I really beleave that when I keep the shell in the main tank when they first hatch that after a few days the female eats them. Over the past 6 months I had 4 Leleupi survive. There is roughly 20 to 30 fry hatch everytime the pair breed. It is just driving me nuts that when I remove the fry with the shell that they die off. I would really appreciate it if some one can give me some tips on how I can keep the fry from dying off.

Thank you
Frank Galka


----------



## ArizonaCichlids (Apr 4, 2008)

When you remove the shell dump the fry out of it. Just submerse the shell and lift it out of the water several times to wash them out of there. I do that with my comp fry because the parents are known for not being very good. The Leleupi are also known for not being the best of parents in the cichlid world. The first couple spawns with my leleupi I ended up losing a bunch and I suspect as you do that the parents were the ones eating the fry because the only other tankmates are cyprichromis. Lately though there is a large batch of fry getting pretty big and it seems as though the parents are getting better.

If I have the same problems with this batch of fry then I will be removing their pot and replacing it with a large shell so that I can use the same trick I use with my comps.


----------



## Dave (Feb 9, 2003)

When I had a breeding pair of leleupi I used a large conch shell that I had cut the top off. This made it very easy for the female to escape out the top if she needed to, and for me to pour out the fry. Just remove them from the shell and see if you have been luck.


----------



## Multies (Mar 9, 2007)

thats actually pretty strange.
most lamprologines will protect their fry or protect them until another brood is coming up.
then they either eat them, kill them, or chase them.

maybe remove the shell and put a clay pot?
so when they spawn and you see the eggs, just take out the pot and put them in another tank.
they will hatch and then just take out the pot and all you have is the fry 
put back the pot so the female can use it and produce tons of fry :wink:


----------



## 24Tropheus (Jun 21, 2006)

Is it that the water inside the shell at the back is becoming too polluted for the fry?
They start to die and the female starts again?

Perhaps she just needs some other cover to move the fry to?


----------



## cadets54 (Mar 3, 2002)

24Tropheus said:


> Is it that the water inside the shell at the back is becoming too polluted for the fry?
> They start to die and the female starts again?
> 
> Perhaps she just needs some other cover to move the fry to?


I am not sure if the water in the back end of the shell is polluted but it could be possible. But why are they hanging out at the opening of the shell when they are in my main tank and then once I put the shell in the growout tank they continue to hide in the back of the shell and never come out again?


----------



## 24Tropheus (Jun 21, 2006)

To be honest I have not a clue. Never having leleupi breed in a shell. I do not know if leleupi know how to keep shells clean (ish) like shell dwellers do.

Maybe try a cave? (pot does fine too I guess)

Isn't that more usual?


----------



## gman87 (Dec 24, 2004)

I've got 6 leleupi in a 180 and there are at least 2 "pairs". I think they are more swingers though and will pick different places to lay the eggs.
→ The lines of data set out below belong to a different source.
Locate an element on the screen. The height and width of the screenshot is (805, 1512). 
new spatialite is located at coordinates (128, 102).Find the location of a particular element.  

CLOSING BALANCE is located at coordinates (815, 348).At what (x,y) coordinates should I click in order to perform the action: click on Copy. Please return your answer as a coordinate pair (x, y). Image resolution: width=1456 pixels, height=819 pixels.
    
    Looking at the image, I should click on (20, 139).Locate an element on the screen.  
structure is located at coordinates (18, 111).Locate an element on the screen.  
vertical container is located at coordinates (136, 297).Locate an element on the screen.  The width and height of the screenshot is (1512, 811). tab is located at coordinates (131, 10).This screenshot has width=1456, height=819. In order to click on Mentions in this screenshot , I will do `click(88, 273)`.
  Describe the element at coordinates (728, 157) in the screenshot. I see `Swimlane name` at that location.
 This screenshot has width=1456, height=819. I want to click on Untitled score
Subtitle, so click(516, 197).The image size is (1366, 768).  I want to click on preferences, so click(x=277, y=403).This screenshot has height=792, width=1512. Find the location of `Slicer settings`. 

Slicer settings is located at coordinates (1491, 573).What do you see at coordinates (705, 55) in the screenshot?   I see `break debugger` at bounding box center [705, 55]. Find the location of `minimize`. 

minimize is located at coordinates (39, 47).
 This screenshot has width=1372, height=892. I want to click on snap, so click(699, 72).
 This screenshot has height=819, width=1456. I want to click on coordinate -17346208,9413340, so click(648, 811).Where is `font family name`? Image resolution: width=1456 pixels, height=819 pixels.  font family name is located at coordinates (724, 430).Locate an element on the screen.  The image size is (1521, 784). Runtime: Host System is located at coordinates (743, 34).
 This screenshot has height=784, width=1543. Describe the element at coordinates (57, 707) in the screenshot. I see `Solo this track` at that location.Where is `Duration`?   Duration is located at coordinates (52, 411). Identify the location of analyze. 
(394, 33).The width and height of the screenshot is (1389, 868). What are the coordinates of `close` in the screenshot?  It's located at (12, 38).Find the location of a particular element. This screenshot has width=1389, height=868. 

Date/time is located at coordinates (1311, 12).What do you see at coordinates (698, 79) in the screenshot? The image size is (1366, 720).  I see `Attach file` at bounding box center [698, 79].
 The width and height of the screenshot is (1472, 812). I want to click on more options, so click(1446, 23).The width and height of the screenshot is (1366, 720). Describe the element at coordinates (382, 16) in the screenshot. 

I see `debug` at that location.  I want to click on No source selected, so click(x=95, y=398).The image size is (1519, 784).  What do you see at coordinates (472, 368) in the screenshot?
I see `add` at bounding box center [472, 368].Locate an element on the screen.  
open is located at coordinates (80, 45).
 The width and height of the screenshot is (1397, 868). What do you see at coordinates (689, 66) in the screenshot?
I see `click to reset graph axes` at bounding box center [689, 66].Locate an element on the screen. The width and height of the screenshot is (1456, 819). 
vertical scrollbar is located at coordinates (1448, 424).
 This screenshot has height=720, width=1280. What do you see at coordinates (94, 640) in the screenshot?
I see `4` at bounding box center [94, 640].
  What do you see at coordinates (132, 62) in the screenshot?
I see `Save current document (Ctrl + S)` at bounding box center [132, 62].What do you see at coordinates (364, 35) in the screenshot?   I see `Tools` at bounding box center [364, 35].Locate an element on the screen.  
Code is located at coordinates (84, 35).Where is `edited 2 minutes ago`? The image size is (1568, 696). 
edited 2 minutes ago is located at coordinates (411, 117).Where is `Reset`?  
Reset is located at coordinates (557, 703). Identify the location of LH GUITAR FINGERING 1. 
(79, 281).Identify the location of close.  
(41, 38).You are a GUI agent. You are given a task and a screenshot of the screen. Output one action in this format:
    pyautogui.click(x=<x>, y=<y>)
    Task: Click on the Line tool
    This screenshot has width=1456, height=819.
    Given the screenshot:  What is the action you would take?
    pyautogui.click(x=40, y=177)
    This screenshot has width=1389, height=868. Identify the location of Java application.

A few broods ago a female chose a calvus cave and the fry actually grew to the point they were scooting around the bottom a foot or more from the cave.......when some juvie cyps started munching them. I thought the lone calvus was the culpret or maybe the mobas but they were snapping them up like cichlid popcorn. Haven't had a single leleupi grow out in there yet but at least 4 generations of regani are still in the tank. The leleupi really don't seem to be good parents.


----------



## noki (Jun 13, 2003)

I had a Leleupi pair and they were rather lousy cichlid parents. The mother was very secretive, but once the fry were free swimming the parents paid no direct attention to the fry, just maintaining a basic terrritory. The parents would get distracted and the other fish in the tank were just grab the fry.


----------